Assignment: Transcribe the records below. Leave nothing out and change nothing.
____
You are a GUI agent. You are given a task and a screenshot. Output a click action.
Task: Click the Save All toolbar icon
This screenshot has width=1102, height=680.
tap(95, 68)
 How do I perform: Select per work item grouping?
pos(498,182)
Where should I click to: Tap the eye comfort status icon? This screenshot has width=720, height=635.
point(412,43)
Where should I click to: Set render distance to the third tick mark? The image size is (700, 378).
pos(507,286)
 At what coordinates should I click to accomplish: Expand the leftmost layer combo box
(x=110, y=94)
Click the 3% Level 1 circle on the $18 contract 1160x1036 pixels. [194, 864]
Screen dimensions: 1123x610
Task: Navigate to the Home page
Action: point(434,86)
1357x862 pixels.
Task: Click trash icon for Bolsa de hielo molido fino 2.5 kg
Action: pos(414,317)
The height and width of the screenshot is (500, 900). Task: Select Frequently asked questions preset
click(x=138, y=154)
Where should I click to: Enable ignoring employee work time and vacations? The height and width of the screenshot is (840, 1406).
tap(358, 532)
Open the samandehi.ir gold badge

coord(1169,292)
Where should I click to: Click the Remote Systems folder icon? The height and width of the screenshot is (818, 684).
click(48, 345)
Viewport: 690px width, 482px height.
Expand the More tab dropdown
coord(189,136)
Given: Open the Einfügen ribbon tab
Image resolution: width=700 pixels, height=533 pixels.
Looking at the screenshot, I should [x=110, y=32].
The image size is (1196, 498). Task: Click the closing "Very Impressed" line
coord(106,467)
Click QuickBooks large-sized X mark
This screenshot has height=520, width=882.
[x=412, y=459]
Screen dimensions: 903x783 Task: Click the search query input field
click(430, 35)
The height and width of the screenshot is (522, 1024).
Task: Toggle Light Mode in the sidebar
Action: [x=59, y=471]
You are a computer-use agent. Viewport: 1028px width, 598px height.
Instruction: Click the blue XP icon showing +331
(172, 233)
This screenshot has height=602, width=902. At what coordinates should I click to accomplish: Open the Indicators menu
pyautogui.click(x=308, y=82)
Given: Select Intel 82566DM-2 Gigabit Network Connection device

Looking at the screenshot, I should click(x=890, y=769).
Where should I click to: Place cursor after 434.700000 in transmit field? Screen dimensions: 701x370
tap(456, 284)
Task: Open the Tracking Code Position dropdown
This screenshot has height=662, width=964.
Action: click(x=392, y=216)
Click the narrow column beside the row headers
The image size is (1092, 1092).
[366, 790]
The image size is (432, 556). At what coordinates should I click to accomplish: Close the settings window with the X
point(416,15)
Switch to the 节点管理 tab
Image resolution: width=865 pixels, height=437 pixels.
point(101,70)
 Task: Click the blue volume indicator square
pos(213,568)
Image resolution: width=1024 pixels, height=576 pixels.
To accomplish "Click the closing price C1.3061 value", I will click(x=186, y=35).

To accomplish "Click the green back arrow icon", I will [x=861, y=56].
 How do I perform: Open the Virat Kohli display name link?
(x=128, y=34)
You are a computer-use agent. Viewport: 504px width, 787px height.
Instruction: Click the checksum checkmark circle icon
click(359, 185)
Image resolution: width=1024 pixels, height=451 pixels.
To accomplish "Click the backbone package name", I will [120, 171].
____
Solution to this task:
You are a GUI agent. You are given a task and a screenshot. Output a click action.
Task: Click the Save All toolbar icon
This screenshot has width=1102, height=680.
tap(95, 68)
 How do I perform: Select per work item grouping?
pos(498,182)
Where should I click to: Tap the eye comfort status icon? This screenshot has width=720, height=635.
point(412,43)
Where should I click to: Set render distance to the third tick mark? The image size is (700, 378).
pos(507,286)
 At what coordinates should I click to accomplish: Expand the leftmost layer combo box
(x=110, y=94)
Click the 3% Level 1 circle on the $18 contract 1160x1036 pixels. [194, 864]
Screen dimensions: 1123x610
Task: Navigate to the Home page
Action: point(434,86)
1357x862 pixels.
Task: Click trash icon for Bolsa de hielo molido fino 2.5 kg
Action: pos(414,317)
The height and width of the screenshot is (500, 900). Task: Select Frequently asked questions preset
click(x=138, y=154)
Where should I click to: Enable ignoring employee work time and vacations? The height and width of the screenshot is (840, 1406).
tap(358, 532)
Open the samandehi.ir gold badge

coord(1169,292)
Where should I click to: Click the Remote Systems folder icon? The height and width of the screenshot is (818, 684).
click(48, 345)
Viewport: 690px width, 482px height.
Expand the More tab dropdown
coord(189,136)
Given: Open the Einfügen ribbon tab
Image resolution: width=700 pixels, height=533 pixels.
Looking at the screenshot, I should [x=110, y=32].
The image size is (1196, 498). Task: Click the closing "Very Impressed" line
coord(106,467)
Click QuickBooks large-sized X mark
This screenshot has height=520, width=882.
[x=412, y=459]
Screen dimensions: 903x783 Task: Click the search query input field
click(430, 35)
The height and width of the screenshot is (522, 1024).
Task: Toggle Light Mode in the sidebar
Action: [x=59, y=471]
You are a computer-use agent. Viewport: 1028px width, 598px height.
Instruction: Click the blue XP icon showing +331
(172, 233)
This screenshot has height=602, width=902. At what coordinates should I click to accomplish: Open the Indicators menu
pyautogui.click(x=308, y=82)
Given: Select Intel 82566DM-2 Gigabit Network Connection device

Looking at the screenshot, I should click(x=890, y=769).
Where should I click to: Place cursor after 434.700000 in transmit field? Screen dimensions: 701x370
tap(456, 284)
Task: Open the Tracking Code Position dropdown
This screenshot has height=662, width=964.
Action: click(x=392, y=216)
Click the narrow column beside the row headers
The image size is (1092, 1092).
[366, 790]
The image size is (432, 556). At what coordinates should I click to accomplish: Close the settings window with the X
point(416,15)
Switch to the 节点管理 tab
Image resolution: width=865 pixels, height=437 pixels.
point(101,70)
 Task: Click the blue volume indicator square
pos(213,568)
Image resolution: width=1024 pixels, height=576 pixels.
To accomplish "Click the closing price C1.3061 value", I will click(x=186, y=35).

To accomplish "Click the green back arrow icon", I will [x=861, y=56].
 How do I perform: Open the Virat Kohli display name link?
(x=128, y=34)
You are a computer-use agent. Viewport: 504px width, 787px height.
Instruction: Click the checksum checkmark circle icon
click(359, 185)
Image resolution: width=1024 pixels, height=451 pixels.
To accomplish "Click the backbone package name", I will [120, 171].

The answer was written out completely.